A lengthy syndicated article in the November 9, 1918 Itasca News explained how Vick’s VapoRub could be used in treating the Spanish Influenza. “The influenza germs attack the lining of the air passages. When VapoRub is applied over the throat and chest, the medicated vapors loosen phlegm, open the air passages and stimulate the mucus membranes to throw off the germs. In addition, VapoRub is absorbed through and stimulates the skin, attracting the blood to the surface and thus aids in reducing the congestion within.”
Ten years later Vicks published a children’s book to help promote the product. The book told the story of two elves, Blix and Blee, who rescued a frazzled mother whose sick child refused to take nasty-tasting medicines. Their solution, of course, was the salve known as Vicks VapoRub.
Bayer Aspirin
Advertisements in the Itasca News during the 1920s state the following: “The ‘Bayer Cross’ on the tablets in the thumb-print which positively identifies genuine Aspirin prescribed by physicians for over 20 years and proved safe by millions. Handy tin boxes of twelve tablets cost but a few cents. Druggists also sell larger packages.
Safety first! Insist upon an unbroken ‘Bayer package’ containing proper directions for Headache, Earache, Toothache, Neuralgia, Colds, Rheumatism, Neuritis, Lumbago and for Pain generally.
The Bayer company was founded in Germany in 1863 as a dyestuff factory. Obviously, they manufactured other items and by 1899 had developed the trademark, Aspirin. This was a modification of salicylic acid, found in the bark of the willow. It was registered worldwide for Bayer’s brand of acetylsalicylic acid and was distributed as a powder to physicians to give their patients.
“Bayer lost its Aspirin trademark status in the United States, France, and the United Kingdom because of the confiscation of Bayer’s U.S. assets and trademarks during World War I by the United States and the subsequent widespread usage of the word to describe all brands of the compound.” [Wikipedia]
The company’s logo, the Bayer cross, was introduced in 1904. It consisted of the horizontal word Bayer crossed with the vertical word Bayer, both words sharing the Y and enclosed in a circle. In 1915 the drug was sold as over-the-counter tablets. At that time the thumbprint of authenticity was added.
Kleenex
“In 1924, facial tissues as they are known today were first introduced by Kimberly-Clark. It was invented as a means to remove cold cream. Early advertisements linked Kleenex to Hollywood makeup departments and sometimes included endorsements from movie stars who used Kleenex to remove their theatrical makeup with cold cream. It was the customers that started to use Kleenex as a disposable handkerchief, and a reader review in 1926 by a newspaper in Peoria, IL found that 60% of the users used it for blowing their nose. The other 40% used it for various reasons, including napkins and toilet paper.

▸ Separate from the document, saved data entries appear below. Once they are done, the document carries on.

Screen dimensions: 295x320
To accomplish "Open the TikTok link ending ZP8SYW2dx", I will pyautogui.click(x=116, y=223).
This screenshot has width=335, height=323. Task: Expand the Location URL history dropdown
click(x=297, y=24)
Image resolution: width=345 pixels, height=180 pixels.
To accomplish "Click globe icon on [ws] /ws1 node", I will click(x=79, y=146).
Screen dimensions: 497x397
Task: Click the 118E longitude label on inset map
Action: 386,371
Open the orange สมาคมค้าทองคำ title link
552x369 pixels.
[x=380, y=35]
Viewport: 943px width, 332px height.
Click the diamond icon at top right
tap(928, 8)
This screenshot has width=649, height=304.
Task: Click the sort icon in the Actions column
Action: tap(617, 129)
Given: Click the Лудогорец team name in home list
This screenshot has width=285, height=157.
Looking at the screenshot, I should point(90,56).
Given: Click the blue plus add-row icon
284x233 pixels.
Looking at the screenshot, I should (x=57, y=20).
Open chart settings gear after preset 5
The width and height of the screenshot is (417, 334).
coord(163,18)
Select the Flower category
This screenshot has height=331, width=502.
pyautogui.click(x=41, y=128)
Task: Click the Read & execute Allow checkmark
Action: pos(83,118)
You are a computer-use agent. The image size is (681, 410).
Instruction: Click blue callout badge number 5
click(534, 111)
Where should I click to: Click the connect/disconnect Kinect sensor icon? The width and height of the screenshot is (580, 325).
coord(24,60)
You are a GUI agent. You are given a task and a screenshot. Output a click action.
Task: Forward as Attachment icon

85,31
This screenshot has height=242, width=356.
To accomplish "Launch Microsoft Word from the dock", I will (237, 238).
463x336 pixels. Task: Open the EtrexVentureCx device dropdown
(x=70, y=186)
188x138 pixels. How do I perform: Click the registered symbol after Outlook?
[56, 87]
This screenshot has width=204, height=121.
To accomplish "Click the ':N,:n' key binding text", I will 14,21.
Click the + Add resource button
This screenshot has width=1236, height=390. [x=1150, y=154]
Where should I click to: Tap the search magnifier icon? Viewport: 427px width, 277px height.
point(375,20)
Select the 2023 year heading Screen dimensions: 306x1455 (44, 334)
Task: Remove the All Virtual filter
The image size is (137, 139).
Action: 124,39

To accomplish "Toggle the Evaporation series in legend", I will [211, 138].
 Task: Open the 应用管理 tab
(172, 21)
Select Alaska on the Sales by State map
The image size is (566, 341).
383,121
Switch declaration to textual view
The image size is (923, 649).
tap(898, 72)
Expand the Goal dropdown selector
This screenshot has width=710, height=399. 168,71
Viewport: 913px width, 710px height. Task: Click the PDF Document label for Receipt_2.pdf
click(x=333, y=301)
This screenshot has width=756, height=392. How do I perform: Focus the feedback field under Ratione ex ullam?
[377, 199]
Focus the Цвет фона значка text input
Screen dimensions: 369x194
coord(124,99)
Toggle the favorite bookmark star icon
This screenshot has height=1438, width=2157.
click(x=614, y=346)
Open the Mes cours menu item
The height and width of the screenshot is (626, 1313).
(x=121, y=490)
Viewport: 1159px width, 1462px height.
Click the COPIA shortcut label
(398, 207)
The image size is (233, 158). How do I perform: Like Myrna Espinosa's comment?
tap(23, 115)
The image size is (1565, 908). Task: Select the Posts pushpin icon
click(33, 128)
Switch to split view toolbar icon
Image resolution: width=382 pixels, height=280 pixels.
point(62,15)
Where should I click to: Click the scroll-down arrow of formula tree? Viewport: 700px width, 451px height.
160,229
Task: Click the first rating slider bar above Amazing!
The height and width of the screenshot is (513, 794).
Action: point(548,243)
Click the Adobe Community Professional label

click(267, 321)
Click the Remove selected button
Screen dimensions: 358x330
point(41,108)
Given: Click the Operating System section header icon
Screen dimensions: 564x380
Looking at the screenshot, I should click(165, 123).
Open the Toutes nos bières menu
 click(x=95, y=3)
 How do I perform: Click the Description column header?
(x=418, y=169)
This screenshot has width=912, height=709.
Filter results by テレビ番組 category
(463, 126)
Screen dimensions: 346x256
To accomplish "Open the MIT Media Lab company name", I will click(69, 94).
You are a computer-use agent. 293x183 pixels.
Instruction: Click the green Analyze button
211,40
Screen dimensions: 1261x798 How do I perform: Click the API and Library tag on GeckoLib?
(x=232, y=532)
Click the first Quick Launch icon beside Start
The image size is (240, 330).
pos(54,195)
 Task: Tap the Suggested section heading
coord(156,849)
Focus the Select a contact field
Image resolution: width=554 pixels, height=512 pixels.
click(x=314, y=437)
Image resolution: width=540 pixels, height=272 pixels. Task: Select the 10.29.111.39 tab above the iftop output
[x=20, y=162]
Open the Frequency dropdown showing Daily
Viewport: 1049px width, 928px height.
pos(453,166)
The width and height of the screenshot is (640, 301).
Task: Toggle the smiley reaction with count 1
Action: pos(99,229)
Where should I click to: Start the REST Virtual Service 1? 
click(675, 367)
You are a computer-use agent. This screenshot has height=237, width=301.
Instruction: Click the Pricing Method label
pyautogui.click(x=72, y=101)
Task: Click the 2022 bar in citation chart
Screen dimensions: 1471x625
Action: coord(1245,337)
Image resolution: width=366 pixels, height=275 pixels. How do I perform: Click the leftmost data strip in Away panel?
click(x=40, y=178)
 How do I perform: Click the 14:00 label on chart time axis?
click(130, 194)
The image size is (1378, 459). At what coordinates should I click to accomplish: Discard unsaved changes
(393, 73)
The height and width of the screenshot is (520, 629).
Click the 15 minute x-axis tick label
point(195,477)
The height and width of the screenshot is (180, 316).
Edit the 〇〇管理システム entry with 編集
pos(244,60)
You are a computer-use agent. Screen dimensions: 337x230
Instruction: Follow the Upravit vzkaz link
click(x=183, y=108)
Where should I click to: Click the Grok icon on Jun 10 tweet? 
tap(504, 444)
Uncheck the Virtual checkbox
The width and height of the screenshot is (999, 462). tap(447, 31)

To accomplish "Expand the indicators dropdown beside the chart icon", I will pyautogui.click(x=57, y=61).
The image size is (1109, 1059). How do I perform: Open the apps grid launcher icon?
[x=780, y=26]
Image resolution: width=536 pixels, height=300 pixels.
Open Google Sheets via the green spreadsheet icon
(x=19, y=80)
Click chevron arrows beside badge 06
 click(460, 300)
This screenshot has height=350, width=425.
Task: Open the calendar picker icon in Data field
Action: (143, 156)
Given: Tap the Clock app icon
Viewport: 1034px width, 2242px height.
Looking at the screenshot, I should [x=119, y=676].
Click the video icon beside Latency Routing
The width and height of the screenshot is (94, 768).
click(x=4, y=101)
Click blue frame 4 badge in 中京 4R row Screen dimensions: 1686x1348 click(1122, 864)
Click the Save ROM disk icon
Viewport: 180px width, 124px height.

By the 1930s, Kleenex was being marketed with the slogan ‘Don’t Carry a Cold in Your Pocket’ and its use as a disposable handkerchief replacement became predominant. In 1943, Kleenex began licensing the Little Lulu cartoon character to popularize the brand.” [Wikipedia]
And about chicken soup, that stands on its own merits. We all know warm broth feels good on a sore throat, and that onions, garlic, and red pepper open our sinuses.